The effect of metabolic activation on the mutagenicity of nitrodibenzofurans (NDF) by rat liver S9 was evaluated with S. typhimurium tester strains. Except for 1-nitrodebenzofuran (NDF), five tested NDFs were mutagenic in strains TA98 and TA98/1,8-DNP 6 without S9 mix but were not mutagenic in strain TA98NR. NDFs mutagenized strain TA98NR with S9 mix, and the NAD(P)H system plus 3-methylcholanthrene-induced S9 (3-MC-S9) was the most effective.

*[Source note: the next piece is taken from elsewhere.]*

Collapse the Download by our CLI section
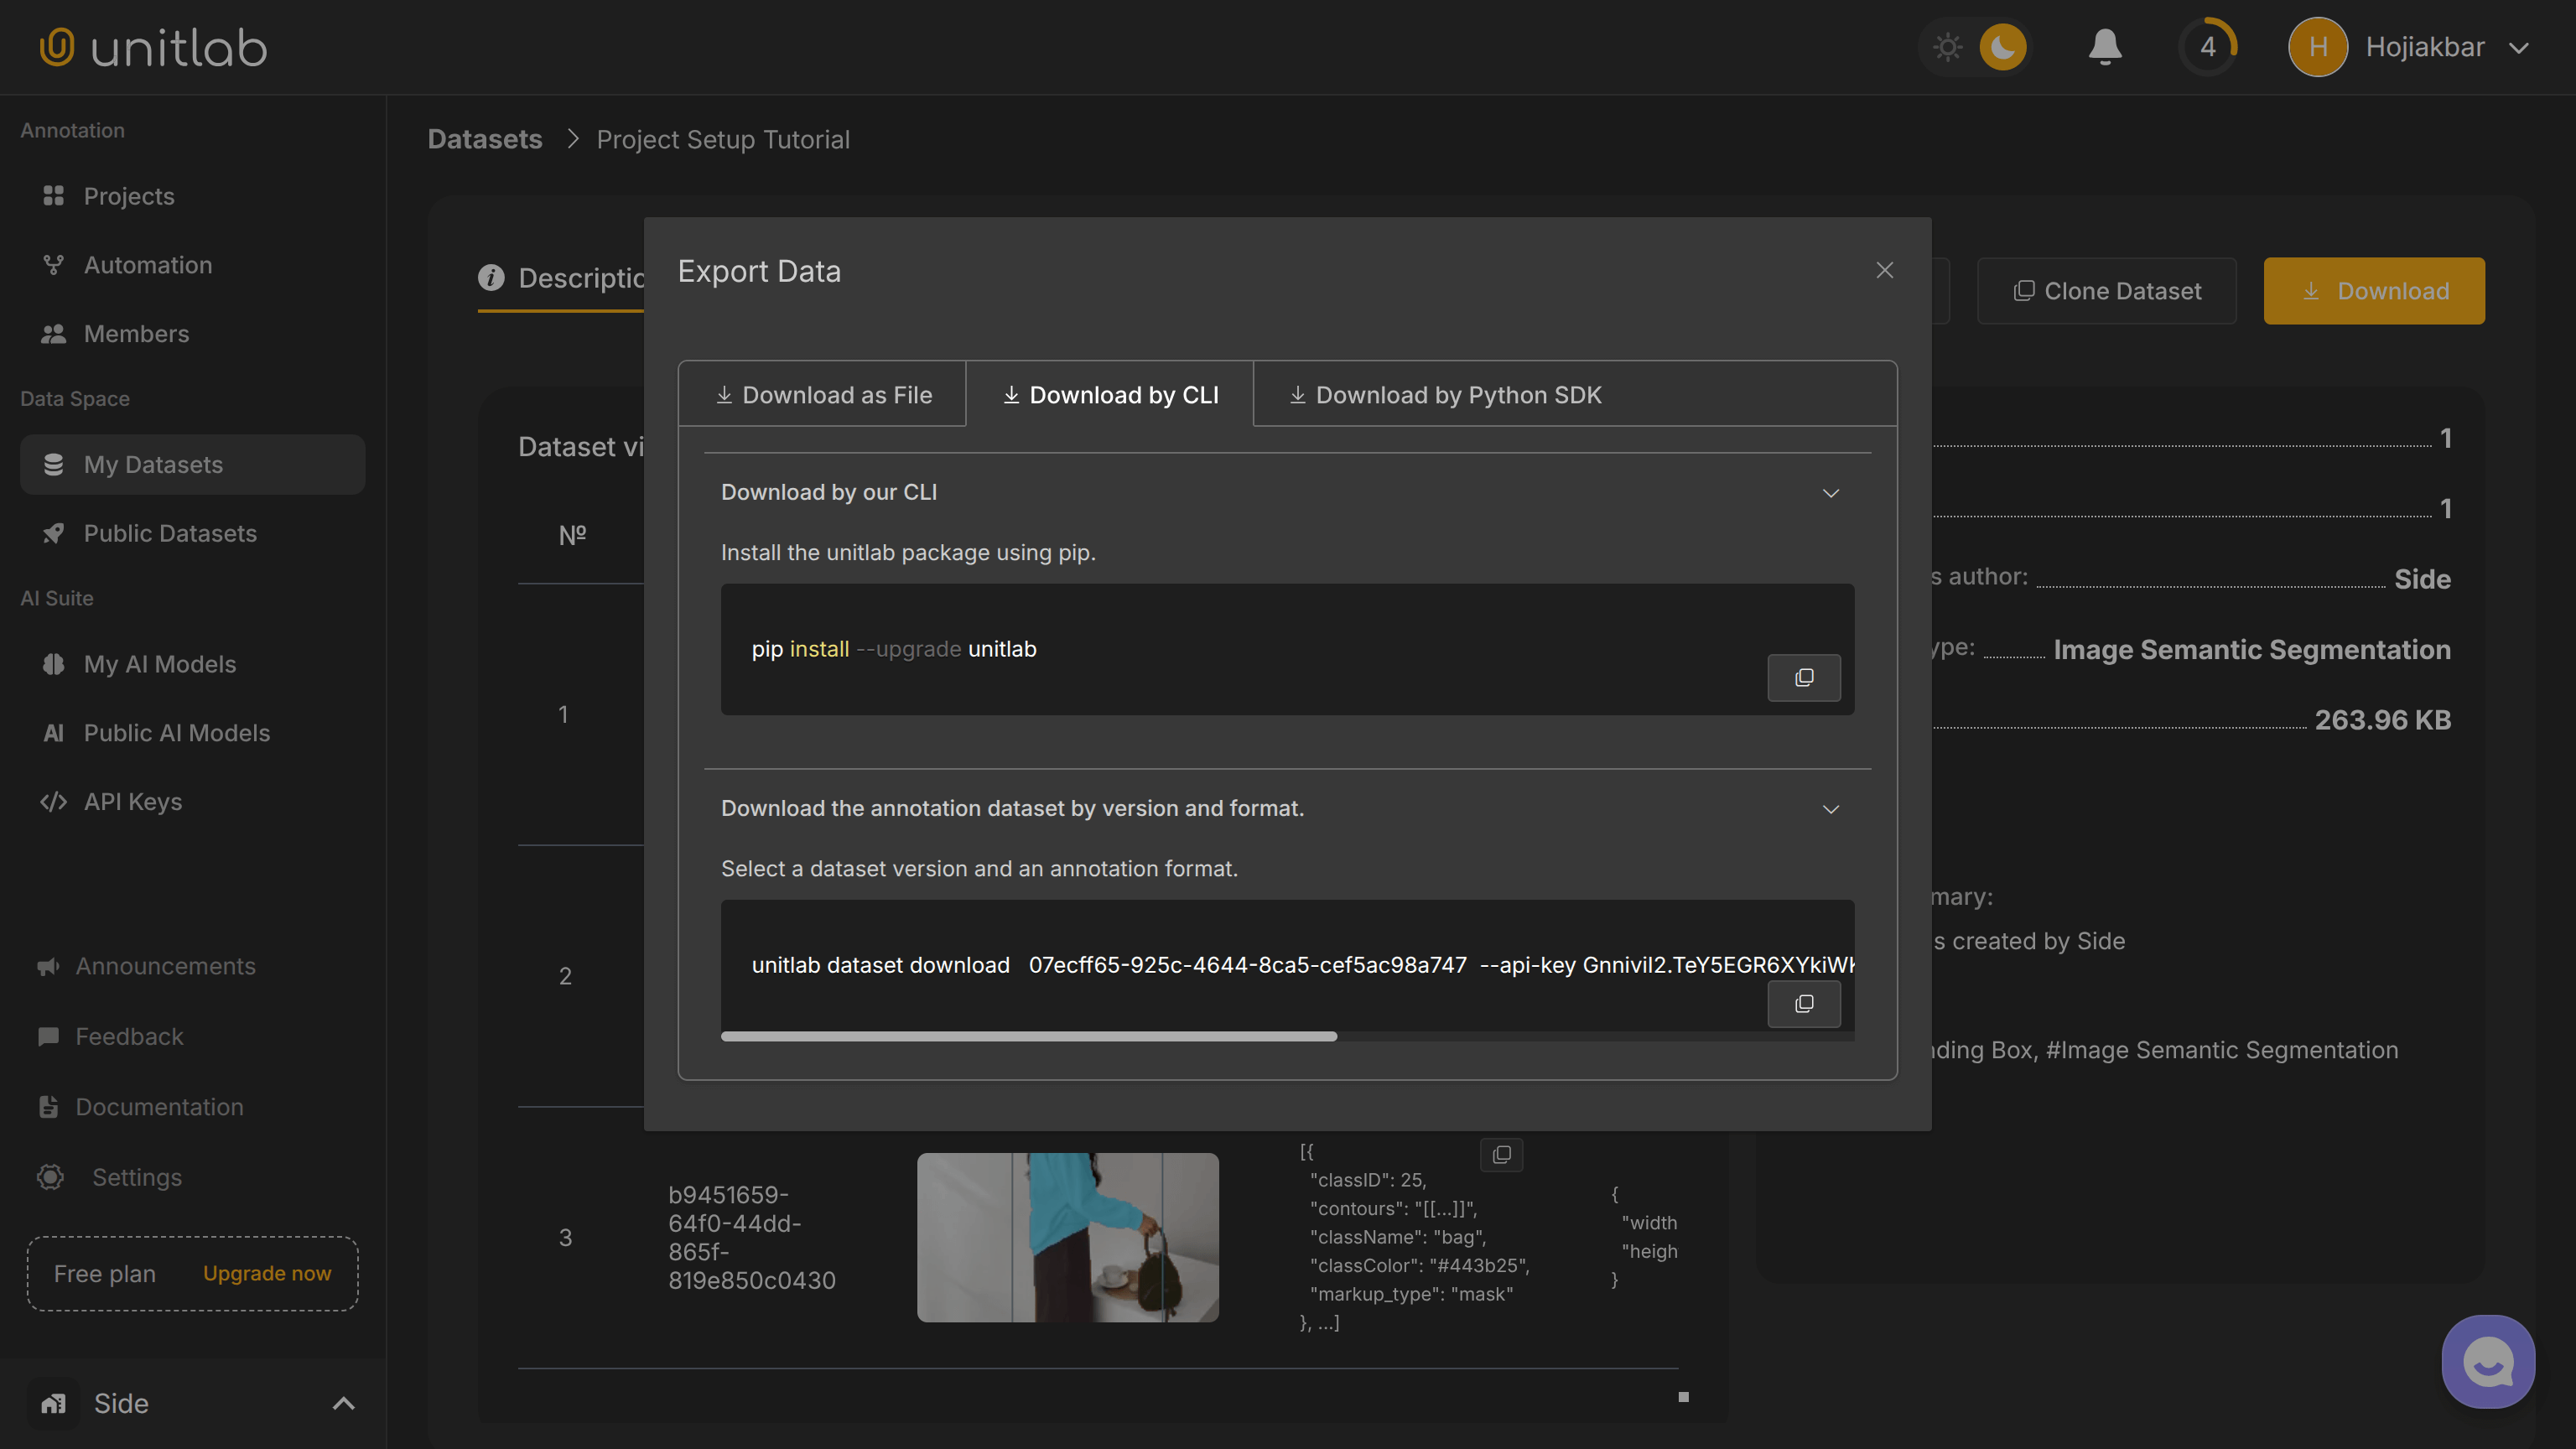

The specificity of S9 enzyme(s) participating in the activation of NDFs was different from that of endogenous enzyme(s) in strain TA98, i.e., the order of mutagenic potency of NDFs in strain TA98 without S9 mix was 2,8-=2,7→3→2→4→1-nitrated dibenzofuran and 2-NDF and 2,8-dinitrodibenzofuran (DNDF) were more mutagenic than 3-NDF and 2,7-DNDF, respectively, strain TA98NR with S9 mix. The mutagenic potency of 2-NDF, 4-NDF, 2,7-DNDF and 2,8-DNDF in strain TA98NR with S9 mix was stronger than those in strain TA98 without S9 mix and the cytosolic fraction of the 3-MC-S9 accounted for more of the activation than the microsomal fraction. Studies with electron donors and inhibitors indicated that xanthine oxidase and/or NAD(P)H-quinone oxido-reductase (NQOR) participated in the activation of NDFs. The mutagenic potency of NDFs in strain TA98NR with S9 mix (3-MC-S9) was reflected in the induction of NQOR by pretreatment of rats with 3-MC.